* WHAT IS BEING ASKED:
Across all the entries, tally the lines holding the word "will", and give the number by itself.

* STORED DATA:
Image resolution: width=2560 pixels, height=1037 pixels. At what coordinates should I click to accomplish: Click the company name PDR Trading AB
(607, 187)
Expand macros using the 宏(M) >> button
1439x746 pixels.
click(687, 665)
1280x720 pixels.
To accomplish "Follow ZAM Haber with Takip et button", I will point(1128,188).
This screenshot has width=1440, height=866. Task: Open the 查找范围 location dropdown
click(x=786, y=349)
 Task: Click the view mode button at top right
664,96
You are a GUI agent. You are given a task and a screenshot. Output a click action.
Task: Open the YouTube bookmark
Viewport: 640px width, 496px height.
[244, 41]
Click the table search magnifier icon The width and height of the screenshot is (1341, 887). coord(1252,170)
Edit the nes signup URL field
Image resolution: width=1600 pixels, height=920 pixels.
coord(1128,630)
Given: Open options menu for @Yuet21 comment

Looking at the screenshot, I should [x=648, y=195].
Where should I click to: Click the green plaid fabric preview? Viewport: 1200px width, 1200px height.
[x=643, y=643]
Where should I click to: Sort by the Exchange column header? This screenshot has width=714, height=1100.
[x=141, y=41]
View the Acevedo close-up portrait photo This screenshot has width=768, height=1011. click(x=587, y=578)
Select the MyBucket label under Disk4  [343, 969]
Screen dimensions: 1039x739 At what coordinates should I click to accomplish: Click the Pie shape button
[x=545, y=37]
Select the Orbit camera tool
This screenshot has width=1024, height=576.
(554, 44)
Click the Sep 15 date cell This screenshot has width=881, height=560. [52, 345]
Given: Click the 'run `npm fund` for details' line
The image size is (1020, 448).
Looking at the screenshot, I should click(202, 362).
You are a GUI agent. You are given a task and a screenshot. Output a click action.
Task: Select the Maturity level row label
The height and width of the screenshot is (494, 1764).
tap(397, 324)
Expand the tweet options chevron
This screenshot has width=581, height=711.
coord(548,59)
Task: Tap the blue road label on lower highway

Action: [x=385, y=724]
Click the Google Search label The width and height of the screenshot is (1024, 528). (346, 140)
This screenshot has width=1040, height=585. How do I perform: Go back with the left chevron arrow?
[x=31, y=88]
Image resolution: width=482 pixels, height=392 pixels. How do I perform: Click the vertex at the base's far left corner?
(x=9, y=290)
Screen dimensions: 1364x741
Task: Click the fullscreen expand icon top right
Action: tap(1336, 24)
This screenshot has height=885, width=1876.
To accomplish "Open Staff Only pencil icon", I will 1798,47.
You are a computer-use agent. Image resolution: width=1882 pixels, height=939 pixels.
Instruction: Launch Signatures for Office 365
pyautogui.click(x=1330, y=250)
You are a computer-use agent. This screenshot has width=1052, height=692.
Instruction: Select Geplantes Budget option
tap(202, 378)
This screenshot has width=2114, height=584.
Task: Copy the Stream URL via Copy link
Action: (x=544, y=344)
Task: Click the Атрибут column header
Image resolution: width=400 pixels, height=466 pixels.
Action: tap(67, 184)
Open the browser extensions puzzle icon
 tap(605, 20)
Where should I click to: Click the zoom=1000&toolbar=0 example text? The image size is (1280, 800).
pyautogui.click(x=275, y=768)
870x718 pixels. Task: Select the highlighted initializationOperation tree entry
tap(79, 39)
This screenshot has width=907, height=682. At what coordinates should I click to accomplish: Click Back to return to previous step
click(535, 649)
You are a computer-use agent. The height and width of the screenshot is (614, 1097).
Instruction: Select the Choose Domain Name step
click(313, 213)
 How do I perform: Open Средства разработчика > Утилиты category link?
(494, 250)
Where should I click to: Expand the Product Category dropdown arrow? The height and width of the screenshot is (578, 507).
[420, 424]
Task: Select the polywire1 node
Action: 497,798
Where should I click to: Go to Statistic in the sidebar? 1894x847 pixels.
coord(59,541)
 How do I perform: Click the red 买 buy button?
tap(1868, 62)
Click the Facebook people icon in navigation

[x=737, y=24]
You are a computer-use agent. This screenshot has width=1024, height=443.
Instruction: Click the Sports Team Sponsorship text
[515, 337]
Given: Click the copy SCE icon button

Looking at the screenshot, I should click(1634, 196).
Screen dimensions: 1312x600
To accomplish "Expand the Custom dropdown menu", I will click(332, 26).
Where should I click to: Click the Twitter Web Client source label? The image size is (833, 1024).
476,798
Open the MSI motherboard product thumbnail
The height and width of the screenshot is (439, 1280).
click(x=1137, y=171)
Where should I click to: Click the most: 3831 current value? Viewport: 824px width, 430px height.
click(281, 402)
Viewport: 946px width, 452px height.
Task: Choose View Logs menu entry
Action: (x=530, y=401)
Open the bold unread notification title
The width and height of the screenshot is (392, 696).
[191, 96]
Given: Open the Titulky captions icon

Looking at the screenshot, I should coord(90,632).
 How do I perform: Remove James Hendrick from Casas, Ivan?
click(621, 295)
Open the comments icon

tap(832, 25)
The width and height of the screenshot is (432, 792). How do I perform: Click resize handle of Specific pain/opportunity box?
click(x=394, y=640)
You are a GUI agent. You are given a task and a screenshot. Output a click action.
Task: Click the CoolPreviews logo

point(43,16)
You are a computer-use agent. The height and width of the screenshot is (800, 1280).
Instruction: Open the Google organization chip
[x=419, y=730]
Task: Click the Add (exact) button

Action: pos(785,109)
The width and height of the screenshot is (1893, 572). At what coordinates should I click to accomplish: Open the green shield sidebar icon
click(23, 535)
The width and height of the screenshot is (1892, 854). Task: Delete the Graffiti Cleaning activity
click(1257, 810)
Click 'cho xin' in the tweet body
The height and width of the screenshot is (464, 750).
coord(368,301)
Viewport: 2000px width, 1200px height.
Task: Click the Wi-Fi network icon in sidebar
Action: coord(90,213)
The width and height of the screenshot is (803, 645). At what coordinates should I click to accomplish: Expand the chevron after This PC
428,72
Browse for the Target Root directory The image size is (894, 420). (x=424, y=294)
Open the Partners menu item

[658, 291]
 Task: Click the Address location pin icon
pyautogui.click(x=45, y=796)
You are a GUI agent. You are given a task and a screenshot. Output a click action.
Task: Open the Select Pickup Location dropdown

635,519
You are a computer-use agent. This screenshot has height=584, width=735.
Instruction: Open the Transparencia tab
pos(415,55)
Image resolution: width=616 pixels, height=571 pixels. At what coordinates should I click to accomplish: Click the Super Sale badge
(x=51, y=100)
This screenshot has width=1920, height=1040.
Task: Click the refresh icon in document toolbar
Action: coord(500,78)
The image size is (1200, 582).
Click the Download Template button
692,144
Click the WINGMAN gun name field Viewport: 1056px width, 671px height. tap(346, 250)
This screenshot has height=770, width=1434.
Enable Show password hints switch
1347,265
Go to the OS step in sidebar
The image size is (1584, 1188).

* OUTPUT FOR THIS EXERCISE:
3